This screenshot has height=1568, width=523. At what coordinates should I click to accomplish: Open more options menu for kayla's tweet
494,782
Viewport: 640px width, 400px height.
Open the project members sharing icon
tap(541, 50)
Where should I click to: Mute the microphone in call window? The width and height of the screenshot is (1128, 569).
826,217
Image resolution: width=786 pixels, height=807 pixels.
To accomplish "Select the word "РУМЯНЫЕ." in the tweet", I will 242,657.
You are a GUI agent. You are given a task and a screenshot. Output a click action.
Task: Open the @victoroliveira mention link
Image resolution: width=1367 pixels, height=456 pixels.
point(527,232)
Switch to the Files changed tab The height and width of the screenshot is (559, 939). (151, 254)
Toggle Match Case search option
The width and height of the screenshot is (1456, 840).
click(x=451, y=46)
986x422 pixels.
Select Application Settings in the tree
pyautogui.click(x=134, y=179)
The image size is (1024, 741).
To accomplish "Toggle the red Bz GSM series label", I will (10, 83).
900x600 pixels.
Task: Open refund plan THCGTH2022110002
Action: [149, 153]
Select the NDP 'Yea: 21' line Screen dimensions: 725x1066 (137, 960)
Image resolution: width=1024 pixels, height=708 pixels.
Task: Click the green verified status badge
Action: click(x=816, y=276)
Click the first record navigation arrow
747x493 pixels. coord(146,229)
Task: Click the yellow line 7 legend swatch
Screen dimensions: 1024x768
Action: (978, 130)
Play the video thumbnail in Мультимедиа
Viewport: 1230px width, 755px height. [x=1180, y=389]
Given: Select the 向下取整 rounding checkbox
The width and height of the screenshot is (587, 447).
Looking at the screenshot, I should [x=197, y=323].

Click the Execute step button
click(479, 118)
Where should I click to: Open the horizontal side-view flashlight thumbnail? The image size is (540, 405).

Task to carry out = Could you restate every record above word for word?

Task response =
This screenshot has height=1568, width=523. At what coordinates should I click to accomplish: Open more options menu for kayla's tweet
494,782
Viewport: 640px width, 400px height.
Open the project members sharing icon
tap(541, 50)
Where should I click to: Mute the microphone in call window? The width and height of the screenshot is (1128, 569).
826,217
Image resolution: width=786 pixels, height=807 pixels.
To accomplish "Select the word "РУМЯНЫЕ." in the tweet", I will 242,657.
You are a GUI agent. You are given a task and a screenshot. Output a click action.
Task: Open the @victoroliveira mention link
Image resolution: width=1367 pixels, height=456 pixels.
point(527,232)
Switch to the Files changed tab The height and width of the screenshot is (559, 939). (151, 254)
Toggle Match Case search option
The width and height of the screenshot is (1456, 840).
click(x=451, y=46)
986x422 pixels.
Select Application Settings in the tree
pyautogui.click(x=134, y=179)
The image size is (1024, 741).
To accomplish "Toggle the red Bz GSM series label", I will (10, 83).
900x600 pixels.
Task: Open refund plan THCGTH2022110002
Action: [149, 153]
Select the NDP 'Yea: 21' line Screen dimensions: 725x1066 (137, 960)
Image resolution: width=1024 pixels, height=708 pixels.
Task: Click the green verified status badge
Action: click(x=816, y=276)
Click the first record navigation arrow
747x493 pixels. coord(146,229)
Task: Click the yellow line 7 legend swatch
Screen dimensions: 1024x768
Action: (978, 130)
Play the video thumbnail in Мультимедиа
Viewport: 1230px width, 755px height. [x=1180, y=389]
Given: Select the 向下取整 rounding checkbox
The width and height of the screenshot is (587, 447).
Looking at the screenshot, I should [x=197, y=323].

Click the Execute step button
click(479, 118)
Where should I click to: Open the horizontal side-view flashlight thumbnail? The image size is (540, 405).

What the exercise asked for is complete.